*OBJECTIFS*:
(A) D'après le texte à lire, quel peuple actuel du Caucase central descend directement des Alains ?
(B) Résumez en deux phrases le texte sur les Scythes et les Sarmates.

Au long de celle-ci, ils établirent le premier empire véritablement eurasien (v. -600). Cet empire scythe méconnu s'étendait des plaines russes jusqu'au bassin du Tarim.
« Les Scythes fondèrent un État militaire solide en Russie du Sud, et assurèrent pendant trois siècles une grande stabilité dans la région. La civilisation indigène continuait à se développer, enrichie par de nouveaux apports et des conditions favorables. En particulier, malgré le caractère nomade des Scythes eux-mêmes, l'agriculture restait prospère dans la steppe au nord de la mer Noire. Conformément à l'usage de son époque, Hérodote donnait le nom de Scythes à la population tout entière ; mais il distinguait, entre autres groupes, celui des Scythes royaux » et celui des « Scythes laboureurs. » [...] Ils fondèrent des empires militaires vastes et durables, qui constituèrent pour toute la région un modèle d'organisation politique. Ils apportèrent leur langue, leurs coutumes, leur religion guerrière, un art décoratif original, connu sous le nom d'art animalier scythe, et de manière générale une tradition artisanale et artistique vigoureuse et variée, surtout dans le domaine du métal [...] Les Scythes furent en définitive vaincus et supplantés par les Sarmates, autre groupe de nomades iranophones venus d'Asie centrale [pourtour de la Mer Noire]. L'organisation sociale et la culture des Sarmates étaient très proches de celles des Scythes. [...] Les Sarmates comptaient plusieurs tribus, dont la plus importante, par le nombre et la puissance, semble bien avoir été celle des Alains. Les Ossètes d'aujourd'hui, peuple qui habite le Caucase central, sont les descendants directs des Alains. La domination sarmate sur la Russie du Sud dura de la fin du 3e siècle avant notre ère au début du 3e siècle après Jésus-Christ. » N. Riasanovsky, Histoire de la Russie.

*SECTION DES DONNÉES*:

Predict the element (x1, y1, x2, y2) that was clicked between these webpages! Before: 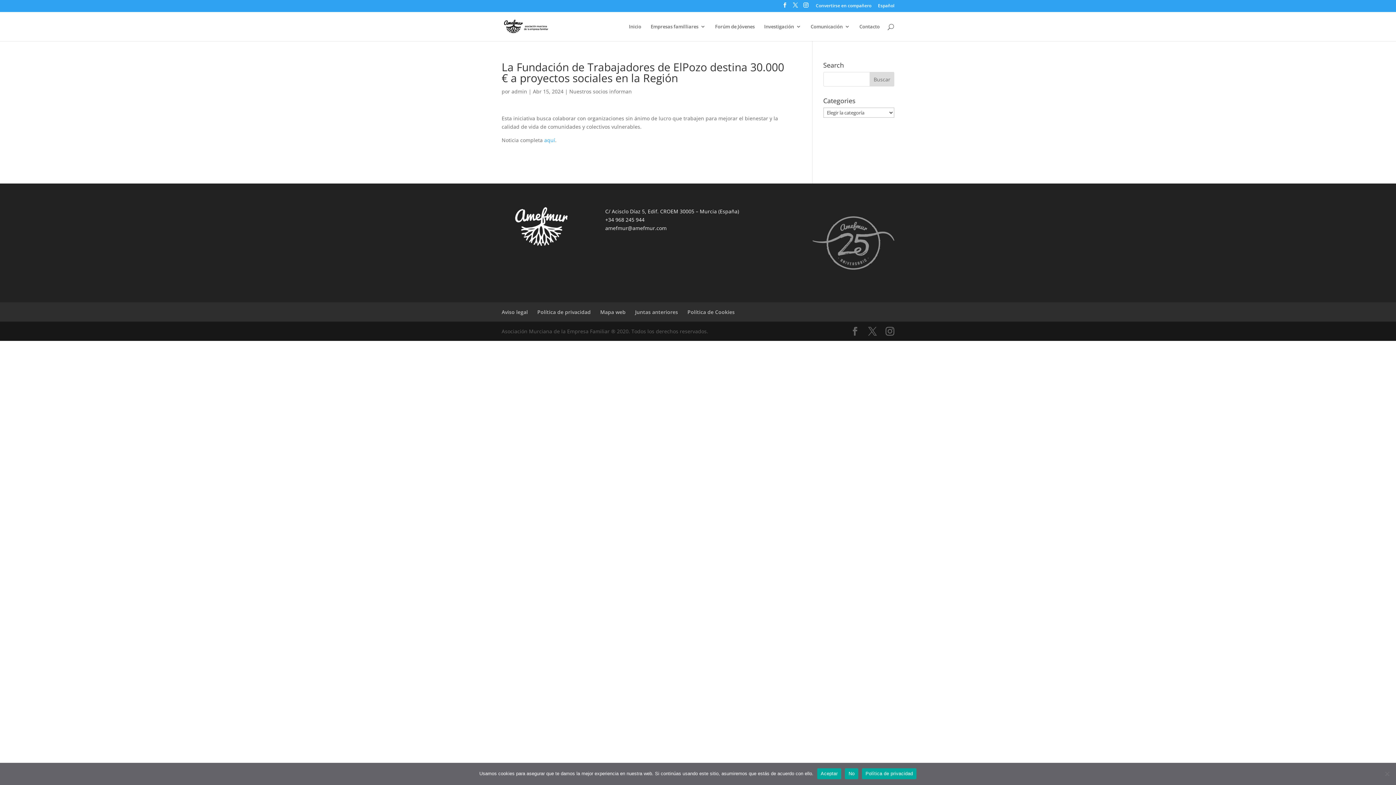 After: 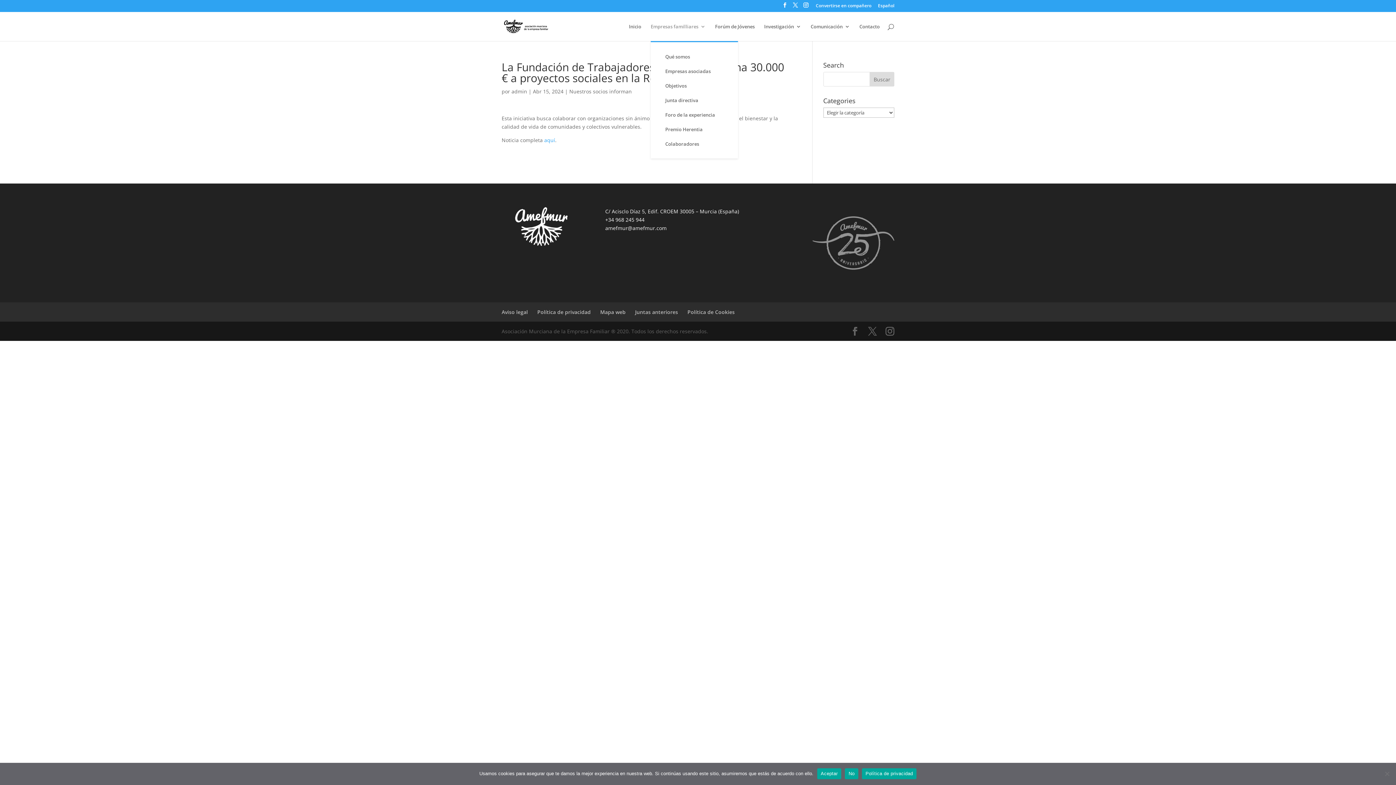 Action: label: Empresas familliares bbox: (650, 23, 705, 40)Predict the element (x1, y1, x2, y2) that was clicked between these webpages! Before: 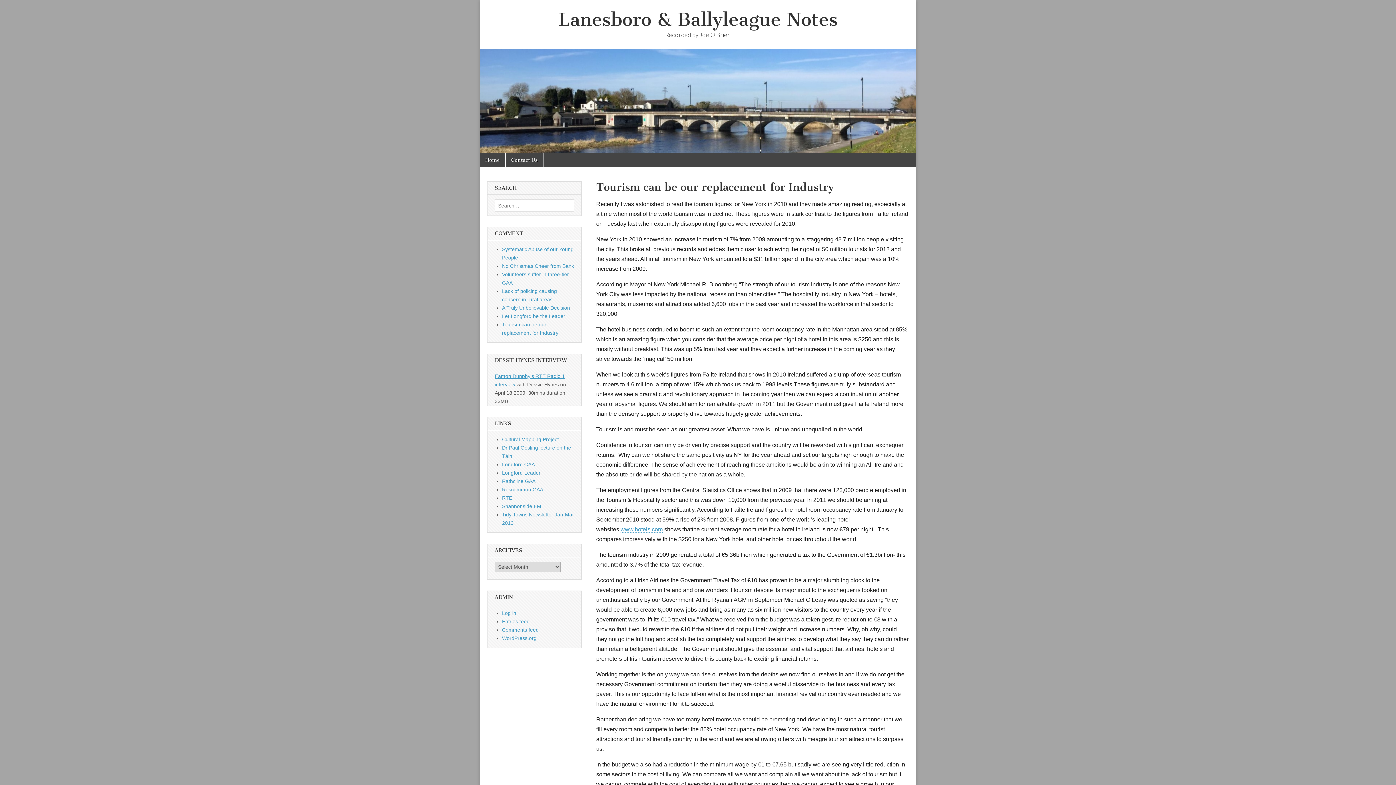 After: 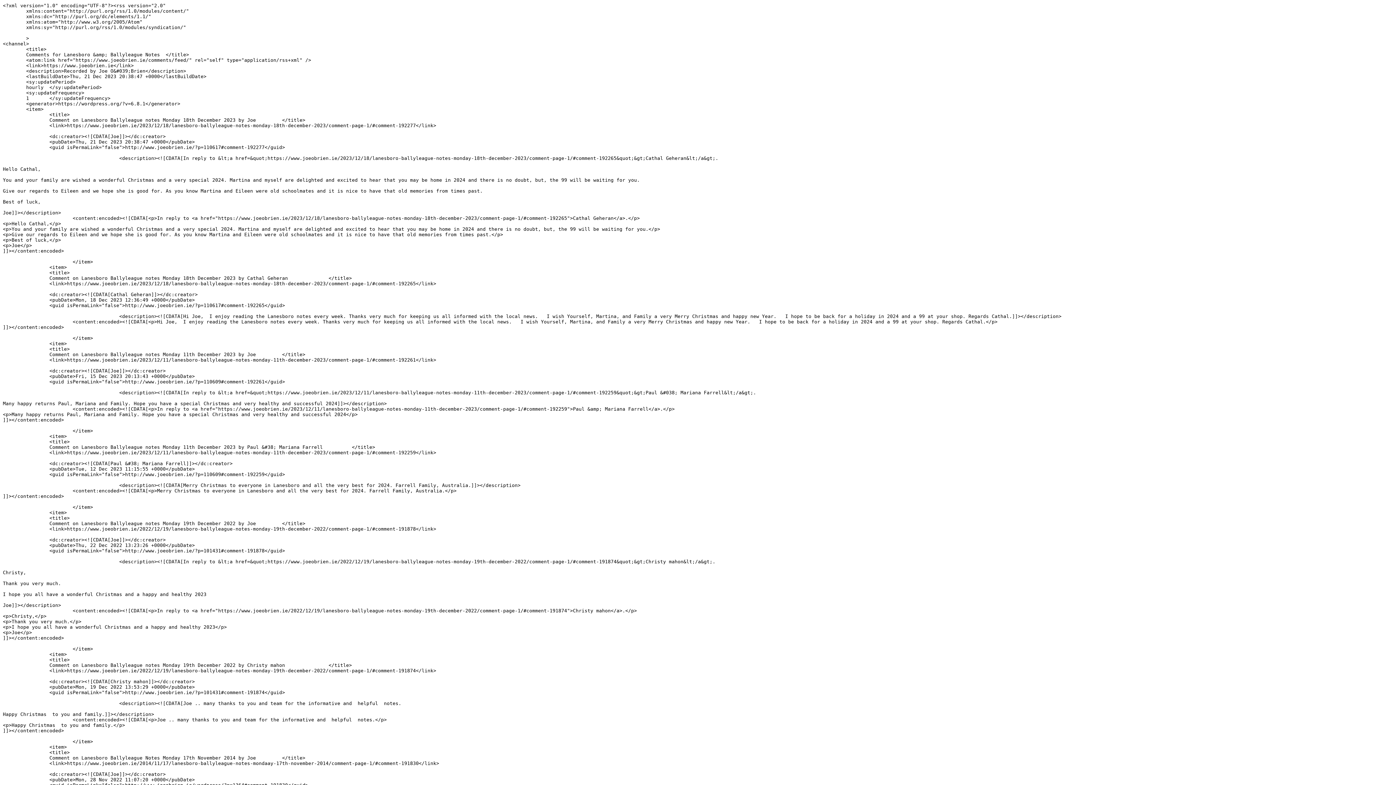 Action: bbox: (502, 627, 538, 633) label: Comments feedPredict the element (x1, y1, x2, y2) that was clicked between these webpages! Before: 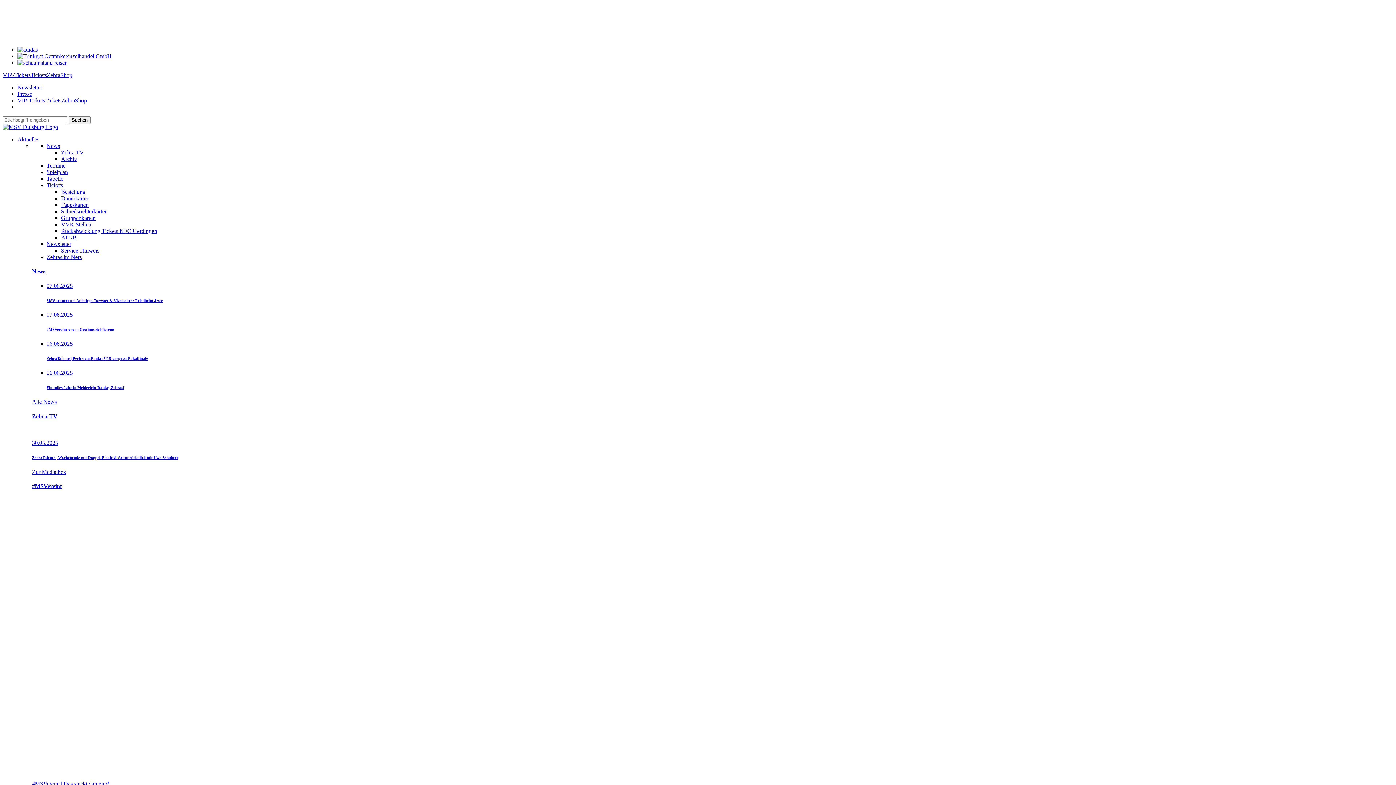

*RÉPONSES RÉDIGÉES*:
(A) Les Ossètes.

(B) Les Scythes, nomades qui fondèrent un État militaire solide en Russie du Sud, y assurèrent pendant trois siècles une grande stabilité et apportèrent leur langue, leurs coutumes, leur religion guerrière et un art animalier original. Ils furent finalement vaincus et supplantés par les Sarmates, nomades iranophones à la culture très proche, dont la tribu la plus importante semble avoir été celle des Alains et dont la domination dura de la fin du 3e siècle avant notre ère au début du 3e siècle après Jésus-Christ.